DEMOCRATIC REPUBLIC OF CONGO



INTERESTING FACTS

The Democratic Republic of Congo is the third-largest country in Africa and is bordered to the north by the Central African Republic and Sudan, to the east by Uganda, Rwanda, Burundi and Tanzania, to the south by Zambia and Angola and to the west by the Republic of Congo and the Angolan enclave, Cabinda. The country has a coastline of only 27km (17 miles), at the outlet of the Congo River, which flows into the Atlantic. The country straddles the Equator and has widely differing geographical features, including mountain ranges in the north and west, a vast central plain through which the Congo River flows, and the volcanoes and lakes of the Kivu region. The river has given rise to extensive tropical rainforests on the western border with the Republic of Congo.




Established as a Belgian colony in 1908, the Republic of the Congo gained its independence in 1960, but its early years were marred by political and social instability. Col. Joseph MOBUTU seized power and declared himself president in a November 1965 coup. He subsequently changed his name - to MOBUTU Sese Seko - as well as that of the country - to Zaire.
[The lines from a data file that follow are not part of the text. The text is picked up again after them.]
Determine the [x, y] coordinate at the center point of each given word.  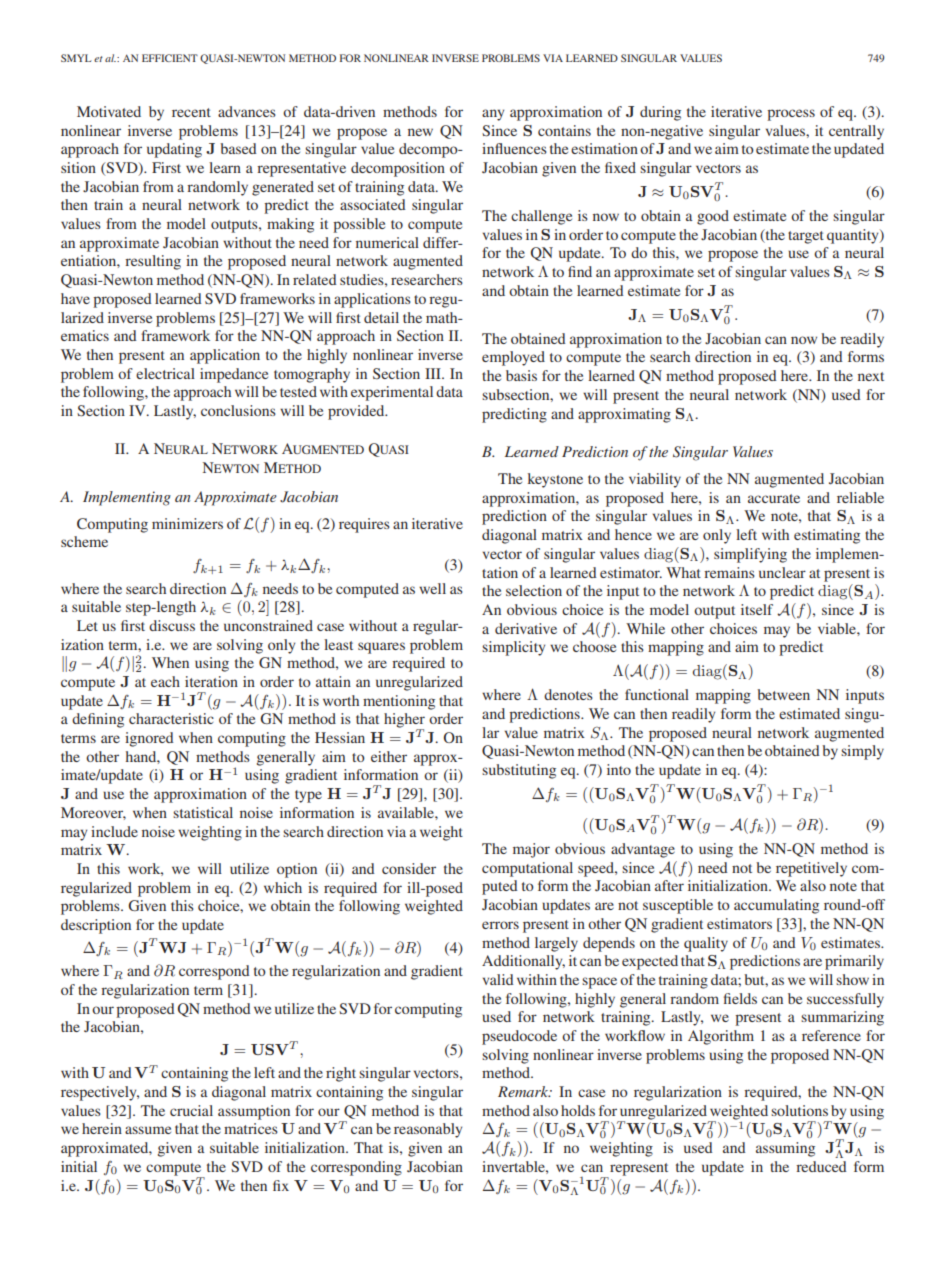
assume [148, 1130]
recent [191, 112]
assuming [785, 1149]
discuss [172, 625]
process [791, 115]
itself [757, 609]
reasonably [428, 1130]
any [493, 115]
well [432, 588]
MOBUTU retained his position for 32 years through several subsequent sham elections as well as through the use of brutal force. Ethnic strife and civil war, touched off by a massive inflow of refugees in 1994 from fighting in Rwanda and Burundi, led in May 1997 to the toppling of the MOBUTU regime by a rebellion led by Laurent KABILA. He renamed the country the Democratic Republic of the Congo (DROC), but in August 1998 his regime was itself challenged by an insurrection backed by Rwanda and Uganda. Troops from Zimbabwe, Angola, Namibia, Chad, and Sudan intervened to support the Kinshasa regime. A cease-fire was signed in July 1999 by the DROC, Zimbabwe, Angola, Uganda, Namibia, Rwanda, and Congolese armed rebel groups, but sporadic fighting continued. Laurent KABILA was assassinated in January 2001 and his son Joseph KABILA was named head of state. In October 2002, the new president was successful in negotiating the withdrawal of Rwandan forces occupying eastern Congo; two months later, the Pretoria Accord was signed by all remaining warring parties to end the fighting and establish a government of national unity. A transitional government was set up in July 2003; Joseph KABILA remains as president and is joined by four vice presidents representing the former government, former rebel groups, and the political opposition.
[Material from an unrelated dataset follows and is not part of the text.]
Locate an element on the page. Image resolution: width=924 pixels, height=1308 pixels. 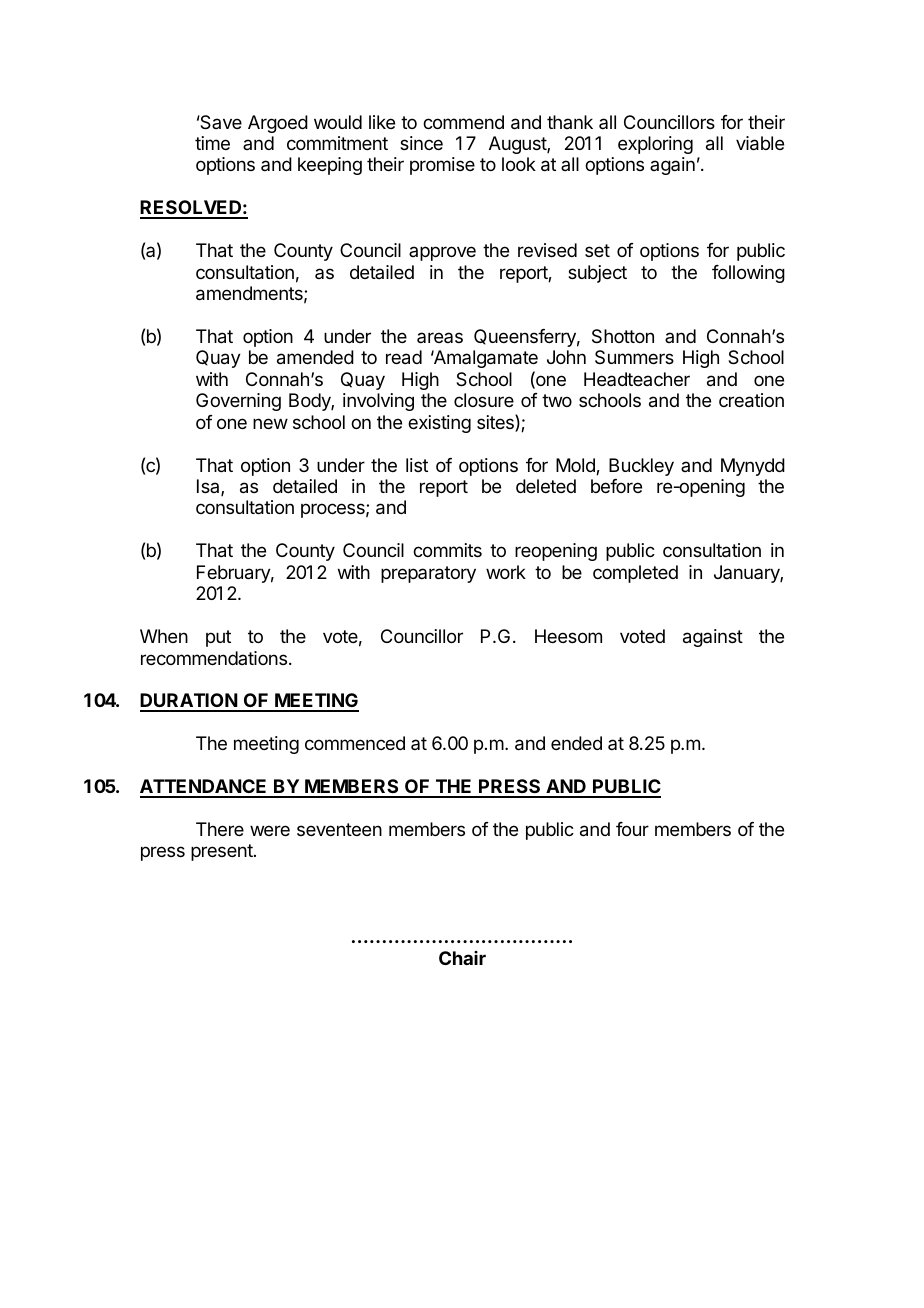
exploring is located at coordinates (655, 145).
The economy of the Democratic Republic of the Congo - a nation endowed with vast potential wealth - has declined drastically since the mid-1980s. The war, which began in August 1998, dramatically reduced national output and government revenue, increased external debt, and resulted in the deaths of perhaps 3.5 million people from war, famine, and disease. Foreign businesses curtailed operations due to uncertainty about the outcome of the conflict, lack of infrastructure, and the difficult operating environment. Conditions improved in late 2002 with the withdrawal of a large portion of the invading foreign troops. Several IMF and World Bank missions have met with the government to help it develop a coherent economic plan, and President KABILA has begun implementing reforms. Much economic activity lies outside the GDP data. Economic stability, aided by international donors, improved in 2003-04, although an uncertain legal framework, corruption, and a lack of openness in government policy continues to hamper growth. In 2005, renewed activity in the mining sector, the source of most exports, could boost Kinshasa's fiscal position and GDP growth.